The former Bradford, Wigan and Great Britain coach, 50, has been out of work since leaving Crusaders last autumn after a successful season in Wrexham.
But he has now accepted an offer to work in partnerhship with Halifax coach Matt Calland.
"I'm looking forward to working alongside someone of Brian Noble's class," said Calland.
"I'm still serving my apprenticeship. I've only been doing this job for four years."
After attending Fax's 46-34 Challenge Cup fourth round defeat by Bradford on Sunday working as a summariser for BBC Sport, Noble will start his new part-time role at The Shay on Monday.
"I'm meeting up with him tomorrow to review the game and discuss the way forward," confirmed Calland, who has worked with Noble before, when he was on the playing staff at Bradford in the mid-1990s.
Calland, 39, led Halifax to Championship Grand Final glory last September, but his side are currently sat second from bottom this time round, having lost six of their seven league matches this season.
And, having missed out on a Super League licence to Widnes in March, they are still in the hunt when the rest are handed out this summer.
With that in mind, Noble has been brought in but it has been made clear that his part-time two-days-a-week appointment will not tread on Calland's toes.

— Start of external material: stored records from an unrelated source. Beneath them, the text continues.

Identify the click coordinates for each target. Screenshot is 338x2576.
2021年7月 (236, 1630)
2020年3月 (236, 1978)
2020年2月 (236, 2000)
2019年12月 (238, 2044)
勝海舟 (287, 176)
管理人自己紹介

"I'm a fan of the Championship," Noble told BBC Sport. "It's something that interests me, working a couple of days a week and giving a holistic view."
Halifax director Ian Croad added: "Matt Calland remains our head coach, there is no question about that.
"He has taken us to back-to-back Grand Finals and this shouldn't be forgotten, so we always planned to help Matt, rather than replace him.
"Matt is comfortable with the proposal and we are confident that it will create a top-rate management team."
Noble won three Super League Grand Finals, three World Club Championships and the Challenge Cup with Bradford before moving on for three seasons at Wigan in 2006.
He failed to win a trophy at Wigan but saved them from relegation in his first year, as well as steering the Warriors to five play-off semi-finals.
He then spent last season with Crusaders, where he arguably pulled off his greatest coaching achievement to date, steering the cash-strapped Welsh club from the bottom of Super League to the play-offs.